ISLAMABAD: Pakistan’s economic recovery remains fragile despite a year of painful stabilization measures that helped pull the country back from the brink of default, the International Monetary Fund (IMF) warned on Thursday, after it approved a fresh $1.2 billion disbursement under its ongoing loan program.

The approval covers the second review of Pakistan’s Extended Fund Facility (EFF) and the first review of its climate-focused Resilience and Sustainability Facility (RSF), bringing total disbursements since last year to about $3.3 billion.

Pakistan entered the IMF program in September 2024 after years of weak revenues, soaring fiscal deficits, import controls, currency depletion and repeated climate shocks left the economy close to external default. A smaller stopgap arrangement earlier that year helped avert immediate default, but the current 37-month program was designed to restore macroeconomic stability through strict monetary tightening, currency adjustments, subsidy rationalization and aggressive revenue measures.

The IMF’s new review shows that Pakistan has delivered significant gains since then. Growth recovered to 3 percent last year after shrinking the year before. Inflation fell from over 23 percent to low single digits before rising again after this year’s floods. The current account posted its first surplus in 14 years, helped by stronger remittances and a sharp reduction in imports. And the government delivered a primary budget surplus of 1.3 percent of GDP, a key program requirement. Foreign exchange reserves, which had dropped dangerously low in 2023, rose from US$9.4 billion to US$14.5 billion by June.

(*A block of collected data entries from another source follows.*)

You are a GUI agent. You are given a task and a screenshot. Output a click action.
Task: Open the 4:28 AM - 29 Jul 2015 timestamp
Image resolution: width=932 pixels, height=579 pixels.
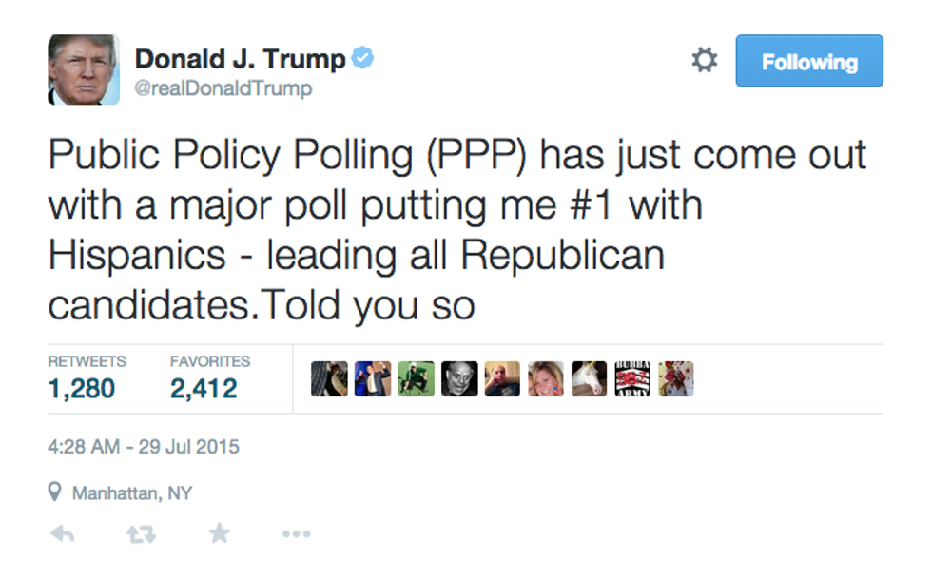[x=144, y=447]
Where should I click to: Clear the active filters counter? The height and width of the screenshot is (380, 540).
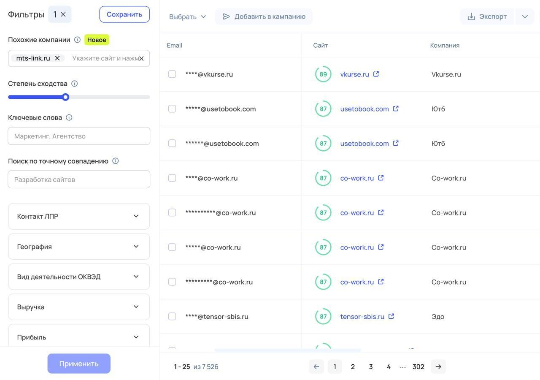[x=63, y=14]
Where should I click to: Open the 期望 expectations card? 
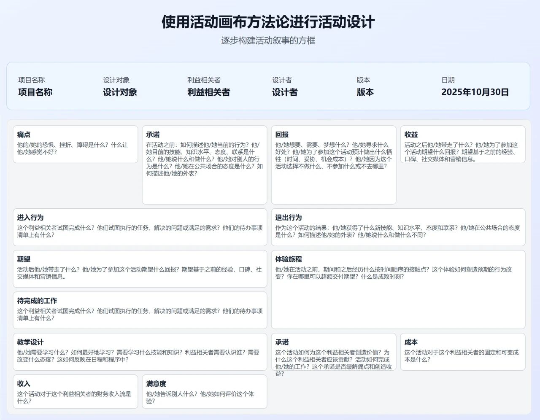pyautogui.click(x=139, y=269)
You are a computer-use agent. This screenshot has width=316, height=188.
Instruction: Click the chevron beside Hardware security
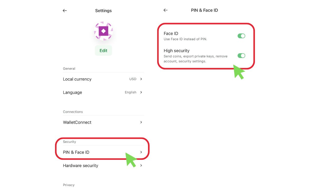click(141, 166)
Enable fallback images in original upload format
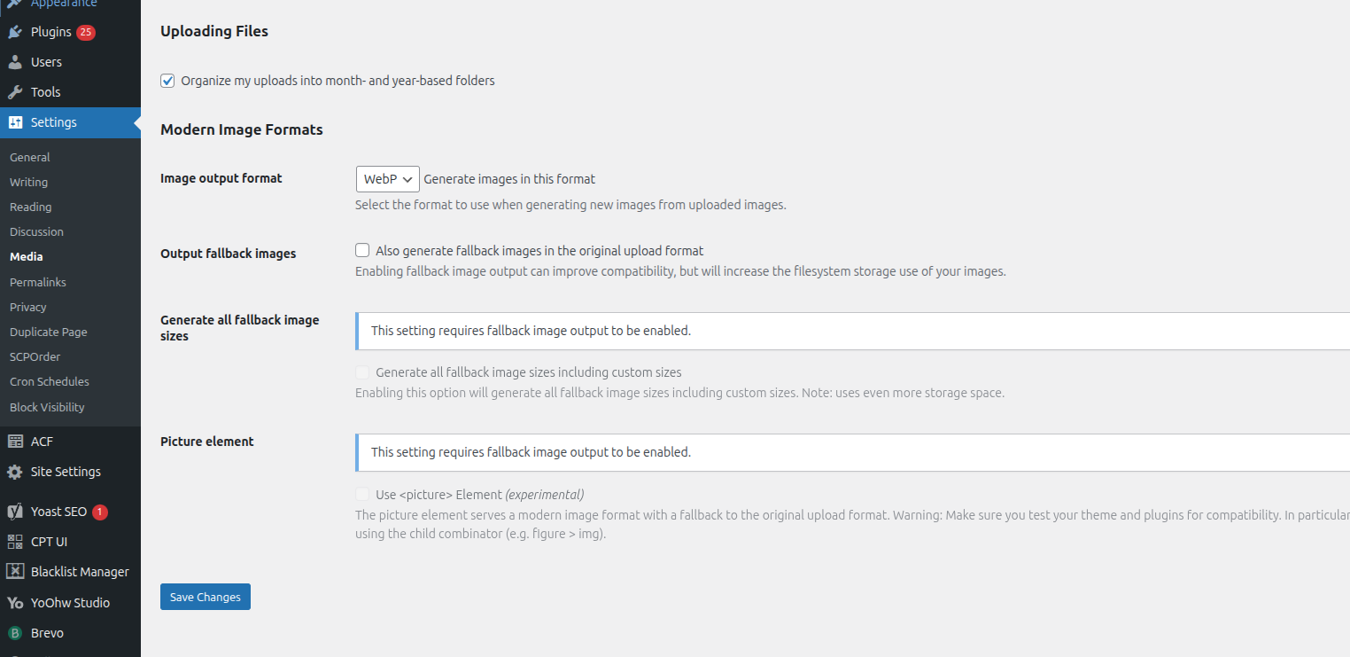Viewport: 1350px width, 657px height. (x=362, y=251)
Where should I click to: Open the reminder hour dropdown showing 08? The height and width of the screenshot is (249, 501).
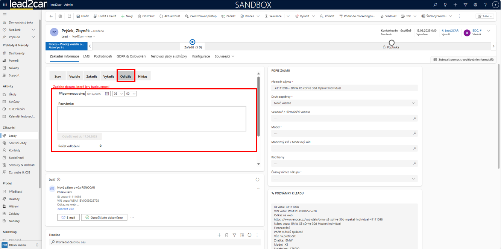[x=118, y=94]
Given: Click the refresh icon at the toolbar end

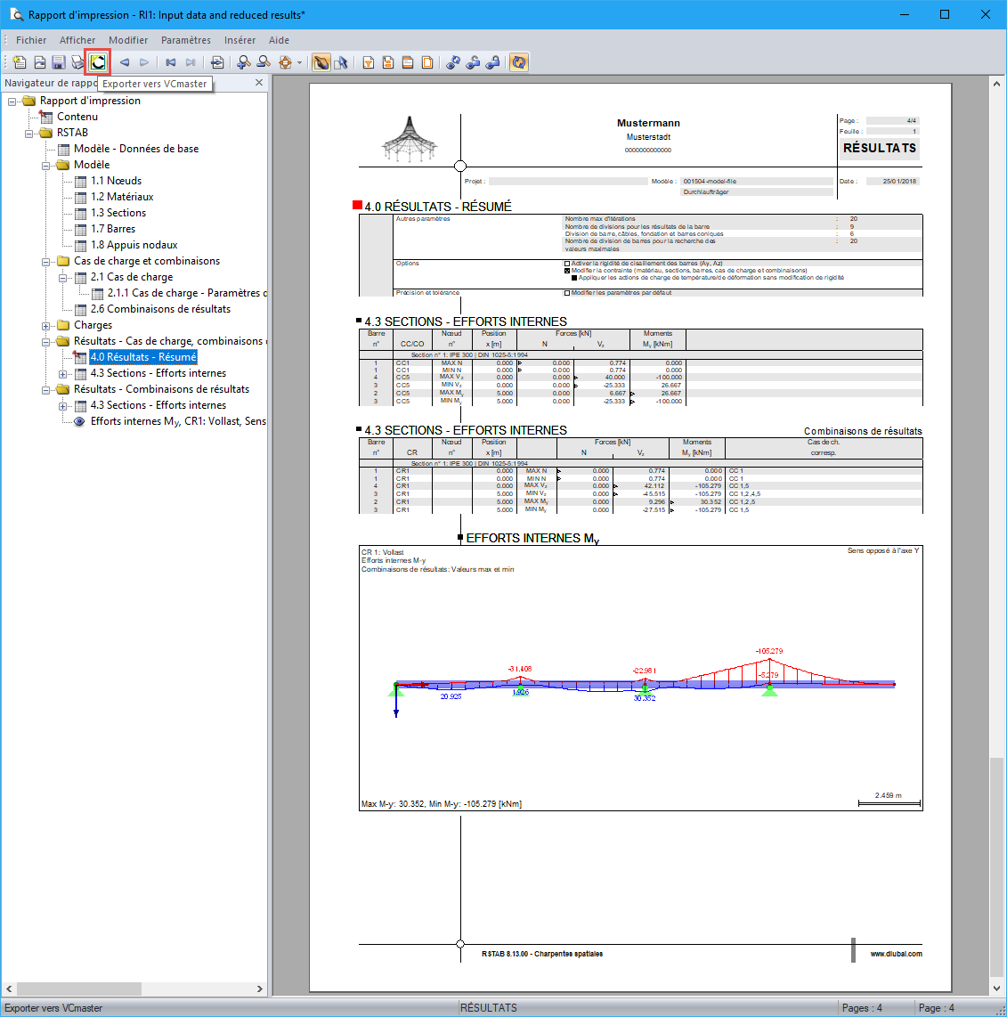Looking at the screenshot, I should click(519, 62).
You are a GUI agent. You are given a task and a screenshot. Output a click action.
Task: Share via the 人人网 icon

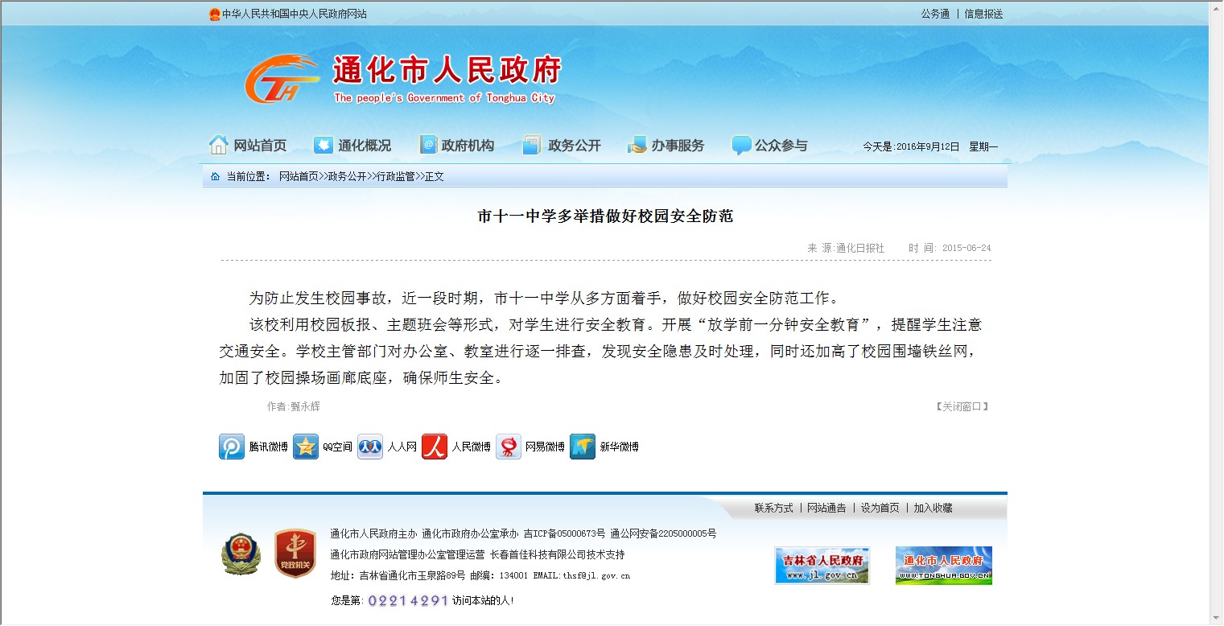tap(370, 447)
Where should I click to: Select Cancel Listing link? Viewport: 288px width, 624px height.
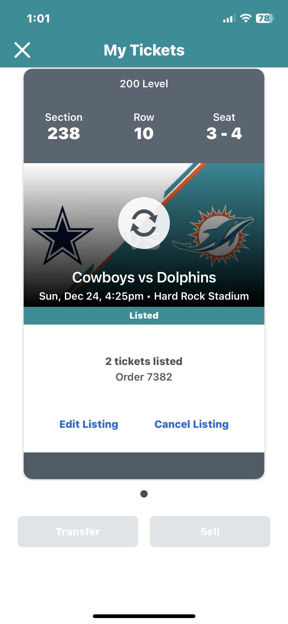pos(192,424)
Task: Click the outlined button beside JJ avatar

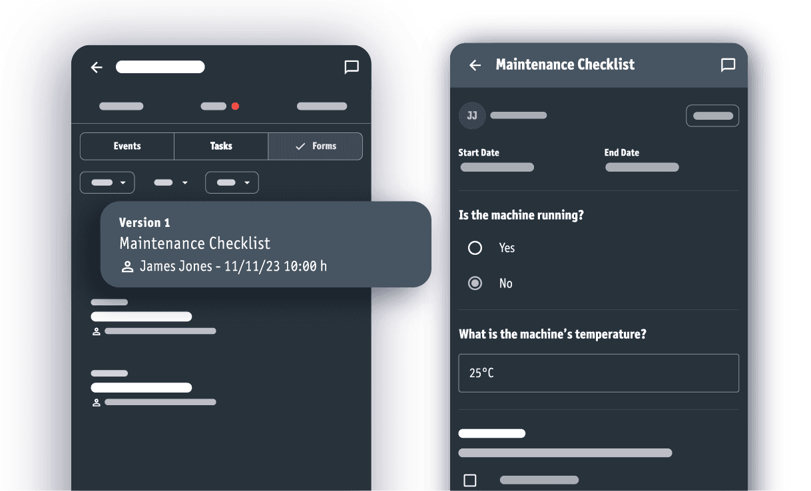Action: click(x=712, y=116)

“Pakistan’s reform implementation under the EFF arrangement has helped preserve macroeconomic stability in the face of several recent shocks,” IMF Deputy Managing Director Nigel Clarke said in a statement after the Board meeting.

But he warned that Islamabad must “maintain prudent policies” and accelerate reforms needed for private-sector-led and sustainable growth.

The Fund noted that the 2025 monsoon floods, affecting nearly seven million people, damaging housing, livestock and key crops, and displacing more than four million, have set back the recovery. The IMF now expects GDP growth in FY26 to be slightly lower and forecasts inflation to rise to 8–10 percent in the coming months as food prices adjust.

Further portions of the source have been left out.